--- Passage Enclosed Below ---

Like coral, this undescribed caterpillar species bridges the gap between animal and plant, undergoing metamorphosis that sees a total change in behaviour and growth.
During spring and summer the caterpillar eats its way through sparse vegetation to give it strength to survive hibernation. I have found through observation that it is a particularly resourceful insect, and it needs to be to cope with high altitude desert where leaves are few and far between. I have seen it cling to the underside of a lizard in order to get from one small oasis to another. It manages to do this without being detected and eaten, though I am still not sure how it achieves this feat.
At the end of autumn, while in its larval stage, the caterpillar buries into the ground to overwinter. It uses its reinforced front end and many feet, to move 100mm into the soil. Once it has reached the ideal depth, it curls up into a ball, its many legs forming a casing around it. Then, in spring, as an adult, it grows a single, thin appendage up through the soil and 100mm into the air.

--- End of Enclosed Passage ---

**What you have to do:** Continue the passage about the desert caterpillar with the next few sentences, starting right after its last line.

--- Provided material Enclosed Below ---

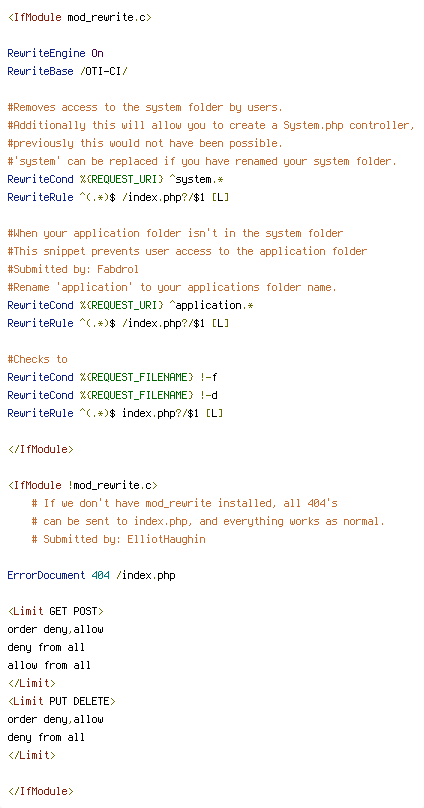Image resolution: width=424 pixels, height=808 pixels.
Task: Click the Limit PUT DELETE tag
Action: tap(61, 702)
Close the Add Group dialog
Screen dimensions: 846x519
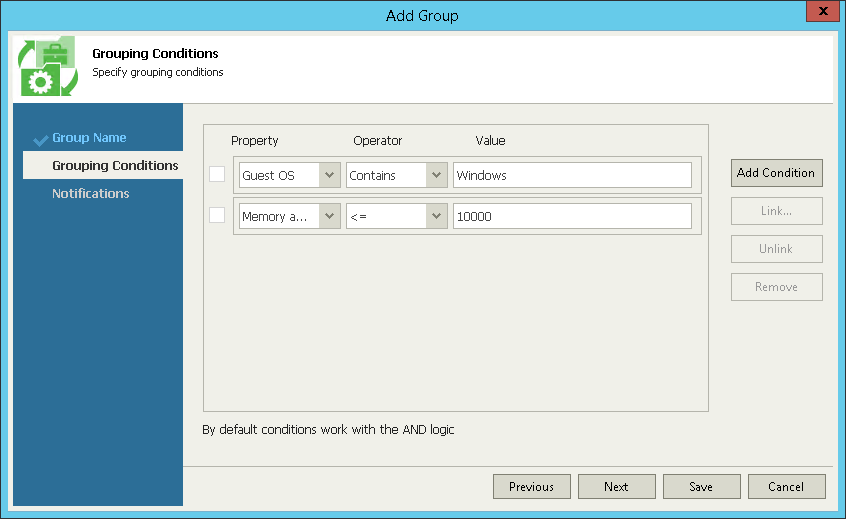822,13
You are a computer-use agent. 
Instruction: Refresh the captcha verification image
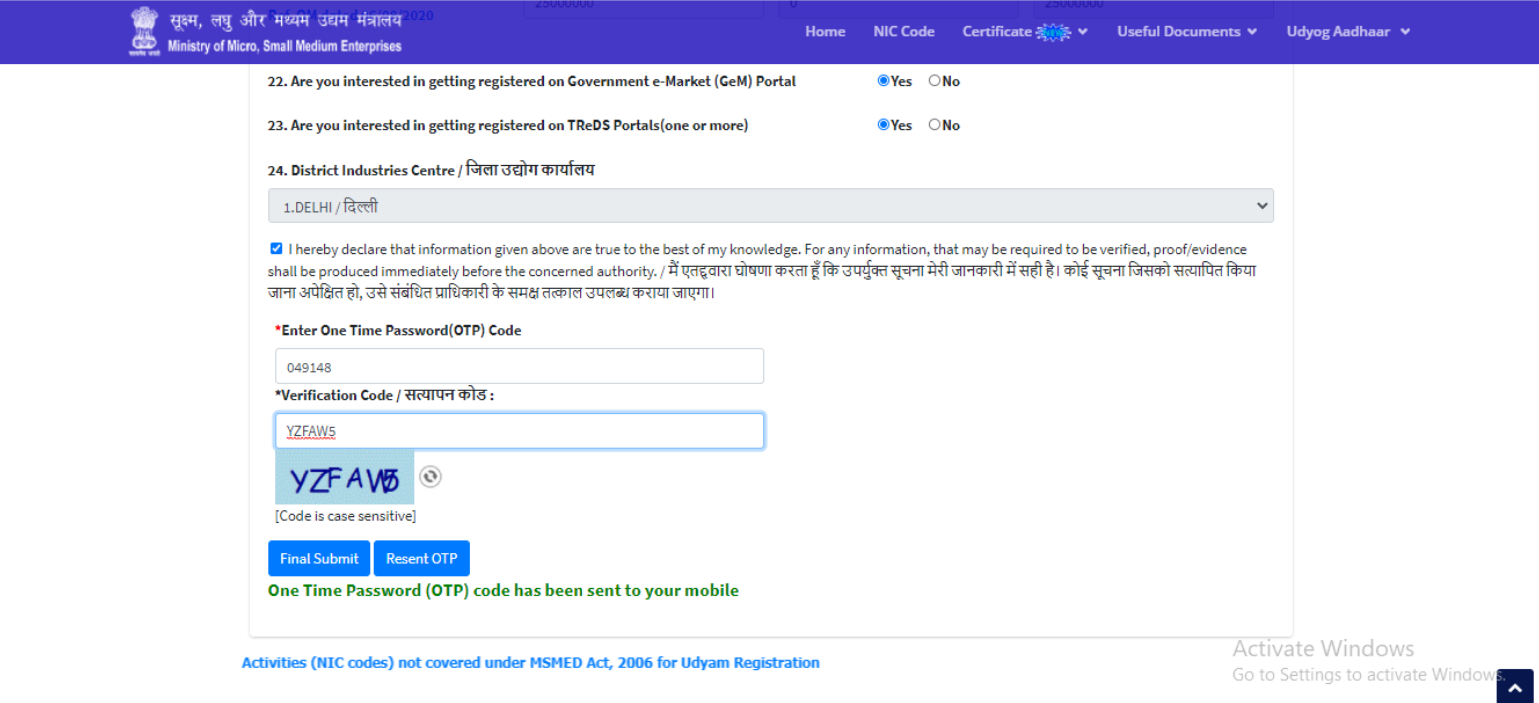[x=430, y=477]
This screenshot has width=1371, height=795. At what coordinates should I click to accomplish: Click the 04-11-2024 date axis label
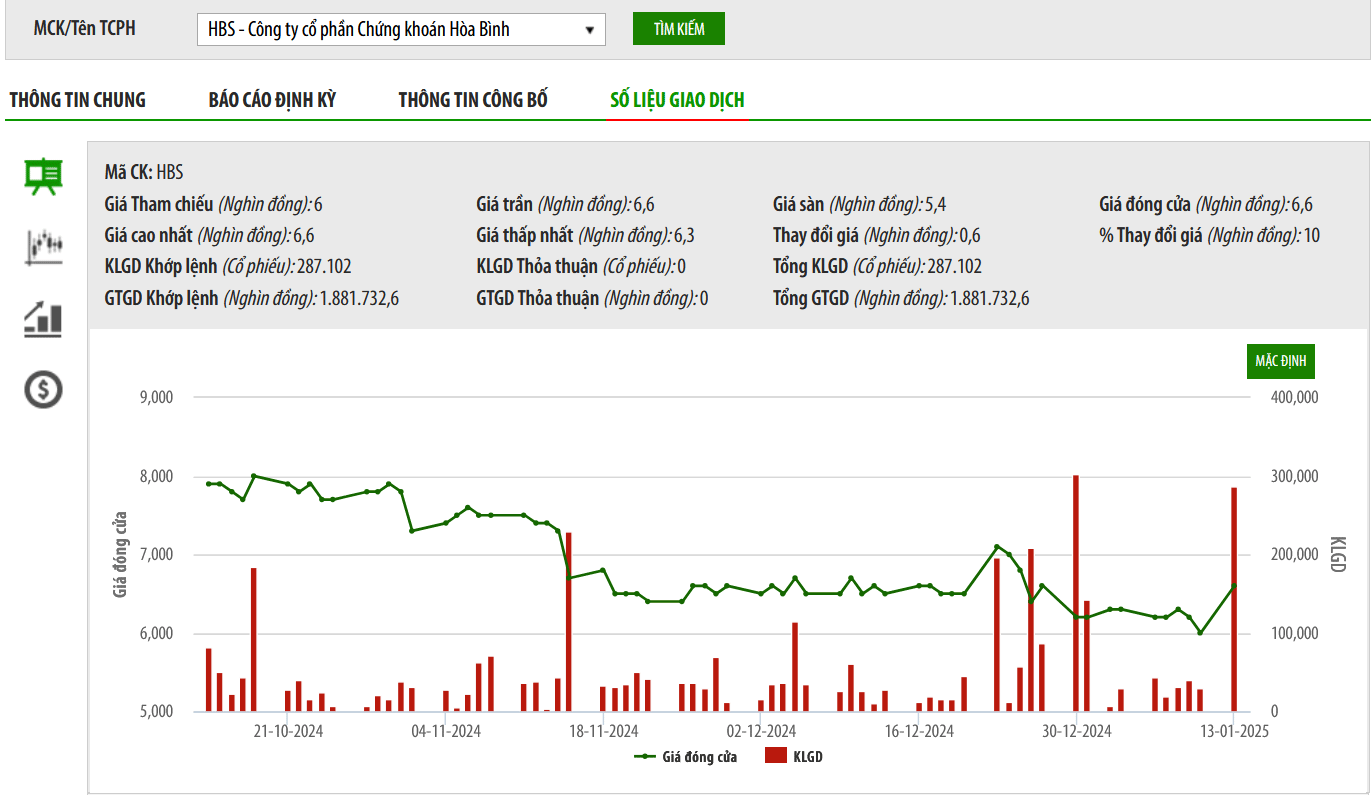pyautogui.click(x=446, y=731)
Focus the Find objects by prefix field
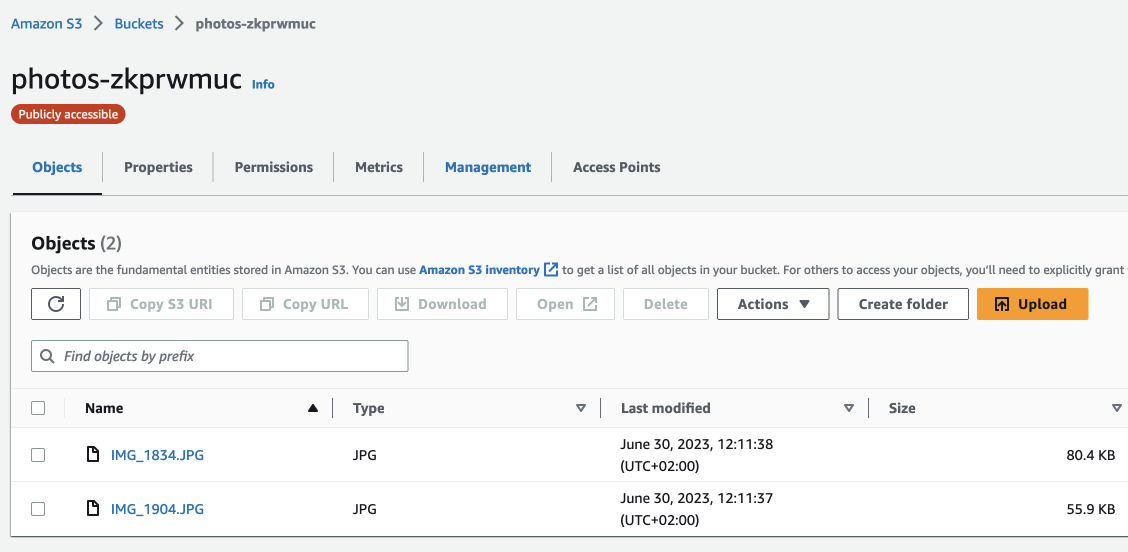1128x552 pixels. pyautogui.click(x=230, y=356)
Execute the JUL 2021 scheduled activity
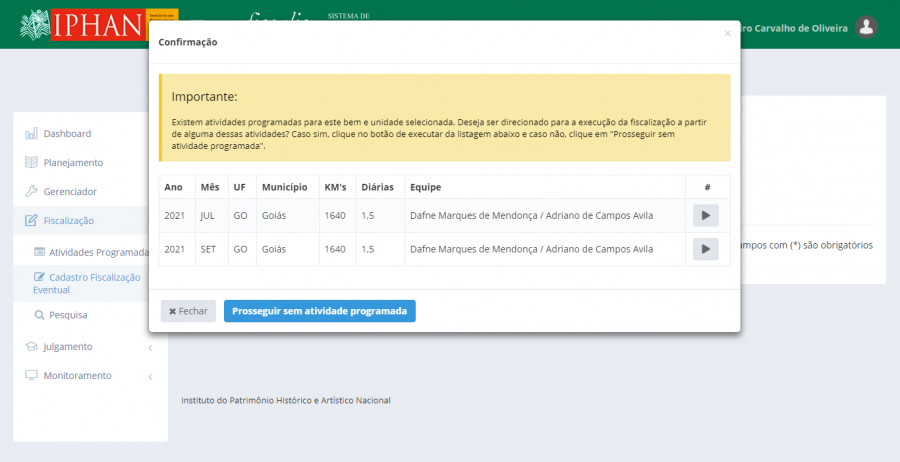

--- End of Enclosed Provided material ---

**Reply to the task:**
From the appendage, the ‘stem’, growths start to appear. These are the bodies of asexual reproduction. New organisms, but still attached and genetically identical. They are sticky, hairy and give off a sweet scent that attracts small insects. The insects stick to the outside of the offspring and are slowly digested through the hairs. When the offspring are fully formed, the appendage bows to the ground with the weight. As the offspring touch the ground, they detach and crawl away to carry on independently. The adult slowly desiccates, never to move again.